When Kosovo declares independence, Sabri Popaj will mark the moment by walking to the village cemetery and running his hand over the headstones that mark his two sons' graves.
Image: Funeral in Globocica, Kosovo
Muslims attend a funeral in Globocica, Kosovo, on Thursday. Kosovo is preparing to proclaim independence from Serbia, a move likely to be followed by swift recognition from the United States and most European Union nations. Serbia and its strongest ally, Russia, oppose any declaration.Bela Szandelszky / AP
/ Source: The Associated Press

When Kosovo declares independence, Sabri Popaj will mark the moment by walking to the village cemetery and running his hand over the headstones that mark his two sons' graves.

Then he'll light a candle next to 14 other graves — all close family members slain by Serbian forces during Kosovo's 1998-99 war.

"There were 22 in my family.

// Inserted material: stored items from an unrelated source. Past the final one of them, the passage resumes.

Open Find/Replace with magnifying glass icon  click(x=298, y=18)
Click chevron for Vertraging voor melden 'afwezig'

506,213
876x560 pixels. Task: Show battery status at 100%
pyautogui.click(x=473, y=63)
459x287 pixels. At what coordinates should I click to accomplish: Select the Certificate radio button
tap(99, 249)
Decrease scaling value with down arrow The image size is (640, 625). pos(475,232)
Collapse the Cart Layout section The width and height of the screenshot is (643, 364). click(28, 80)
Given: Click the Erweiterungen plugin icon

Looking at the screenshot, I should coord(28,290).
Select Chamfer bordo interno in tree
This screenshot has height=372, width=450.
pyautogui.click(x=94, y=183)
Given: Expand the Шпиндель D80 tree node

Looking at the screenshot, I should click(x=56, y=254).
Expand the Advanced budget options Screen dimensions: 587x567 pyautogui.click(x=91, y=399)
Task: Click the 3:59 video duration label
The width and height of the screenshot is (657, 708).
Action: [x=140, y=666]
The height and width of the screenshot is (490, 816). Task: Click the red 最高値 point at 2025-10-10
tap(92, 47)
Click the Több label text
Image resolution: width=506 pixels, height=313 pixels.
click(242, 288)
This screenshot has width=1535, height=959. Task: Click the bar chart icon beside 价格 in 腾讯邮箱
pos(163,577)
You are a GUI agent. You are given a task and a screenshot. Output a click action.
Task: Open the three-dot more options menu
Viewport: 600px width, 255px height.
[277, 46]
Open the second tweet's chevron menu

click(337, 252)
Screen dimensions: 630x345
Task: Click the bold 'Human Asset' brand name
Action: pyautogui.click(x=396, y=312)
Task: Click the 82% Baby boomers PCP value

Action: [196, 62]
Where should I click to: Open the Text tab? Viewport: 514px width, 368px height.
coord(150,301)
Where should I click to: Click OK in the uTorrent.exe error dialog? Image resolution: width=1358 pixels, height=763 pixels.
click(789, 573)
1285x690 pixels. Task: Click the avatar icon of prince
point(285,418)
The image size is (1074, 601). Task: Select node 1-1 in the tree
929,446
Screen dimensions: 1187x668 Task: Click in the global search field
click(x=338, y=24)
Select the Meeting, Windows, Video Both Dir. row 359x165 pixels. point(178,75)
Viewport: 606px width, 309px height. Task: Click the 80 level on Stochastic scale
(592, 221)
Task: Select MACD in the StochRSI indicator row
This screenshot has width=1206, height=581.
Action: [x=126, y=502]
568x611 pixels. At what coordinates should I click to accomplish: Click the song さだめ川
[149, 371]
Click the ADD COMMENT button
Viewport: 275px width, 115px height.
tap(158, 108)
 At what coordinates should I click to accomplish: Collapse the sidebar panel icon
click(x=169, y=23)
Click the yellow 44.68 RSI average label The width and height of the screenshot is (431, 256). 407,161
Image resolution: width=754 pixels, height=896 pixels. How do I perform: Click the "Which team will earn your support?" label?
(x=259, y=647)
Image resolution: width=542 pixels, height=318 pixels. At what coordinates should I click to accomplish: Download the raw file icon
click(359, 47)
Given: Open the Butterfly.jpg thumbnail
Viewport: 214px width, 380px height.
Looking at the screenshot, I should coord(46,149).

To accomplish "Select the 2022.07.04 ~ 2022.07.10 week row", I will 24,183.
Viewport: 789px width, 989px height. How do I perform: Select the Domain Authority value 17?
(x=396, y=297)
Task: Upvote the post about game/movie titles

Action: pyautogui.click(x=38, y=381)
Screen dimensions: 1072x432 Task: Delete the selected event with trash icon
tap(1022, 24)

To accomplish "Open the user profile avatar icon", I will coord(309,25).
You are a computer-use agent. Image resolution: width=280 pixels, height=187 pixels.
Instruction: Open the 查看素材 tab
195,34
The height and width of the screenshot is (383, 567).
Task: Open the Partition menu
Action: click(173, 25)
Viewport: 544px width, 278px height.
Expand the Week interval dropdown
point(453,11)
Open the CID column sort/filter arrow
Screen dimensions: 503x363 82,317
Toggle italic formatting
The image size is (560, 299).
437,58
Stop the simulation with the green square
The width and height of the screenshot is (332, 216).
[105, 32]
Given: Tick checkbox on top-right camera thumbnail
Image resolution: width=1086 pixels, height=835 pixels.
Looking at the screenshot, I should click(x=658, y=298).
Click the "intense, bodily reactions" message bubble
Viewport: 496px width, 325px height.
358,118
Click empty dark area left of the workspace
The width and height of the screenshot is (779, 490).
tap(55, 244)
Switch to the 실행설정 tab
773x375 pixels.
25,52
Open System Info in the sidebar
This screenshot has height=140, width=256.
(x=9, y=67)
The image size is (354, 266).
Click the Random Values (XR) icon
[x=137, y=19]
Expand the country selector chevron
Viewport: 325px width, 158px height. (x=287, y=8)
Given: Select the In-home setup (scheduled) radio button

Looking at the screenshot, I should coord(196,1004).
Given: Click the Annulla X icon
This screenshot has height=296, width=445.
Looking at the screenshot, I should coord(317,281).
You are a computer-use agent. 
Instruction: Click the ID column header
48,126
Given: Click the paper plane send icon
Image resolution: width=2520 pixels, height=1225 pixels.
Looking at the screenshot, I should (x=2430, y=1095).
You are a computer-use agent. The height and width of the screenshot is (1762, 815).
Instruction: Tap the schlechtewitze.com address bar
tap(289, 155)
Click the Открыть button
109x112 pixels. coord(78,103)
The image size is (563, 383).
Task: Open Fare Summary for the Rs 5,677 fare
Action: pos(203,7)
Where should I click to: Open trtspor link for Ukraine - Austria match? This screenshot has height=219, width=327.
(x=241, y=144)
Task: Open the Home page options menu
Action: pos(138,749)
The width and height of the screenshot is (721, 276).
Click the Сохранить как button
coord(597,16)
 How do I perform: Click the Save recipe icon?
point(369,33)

Now there's only four of us left," the ethnic Albanian farmer said.

Bela Crkva's graves bear silent witness to how the legacy of the dead has burdened Kosovo's future on both sides of the ethnic divide — not only among the Albanians who survived, but among the Serbs who suffered reprisal attacks in the tense years that followed.

"If they were not killed, there would be no independence," said Popaj, 48. "But when independence comes, it will be a day mixed with joy and sorrow, since I don't have my family to share this with."

Buried on ‘Martyr's Hill’
In March 1999, Serbian troops unleashed a violent rampage on the village, shooting and hacking to death its ethnic Albanian residents. All 67 victims — who included a 2-year-old boy —  are buried atop "Martyr's Hill" overlooking the hamlet.

The massacre was part of the U.N. war crimes indictment brought against former Serbian strongman Slobodan Milosevic, who orchestrated the crackdown on Kosovo's pro-independence rebels. Milosevic died in 2005 while still on trial in The Hague, Netherlands.

Kosovo's war, which killed about 10,000 people and made refugees of nearly 1 million others, has indelibly scarred the southern Serbian province, whose ethnic Albanian leadership is expected to formally declare independence within a few days.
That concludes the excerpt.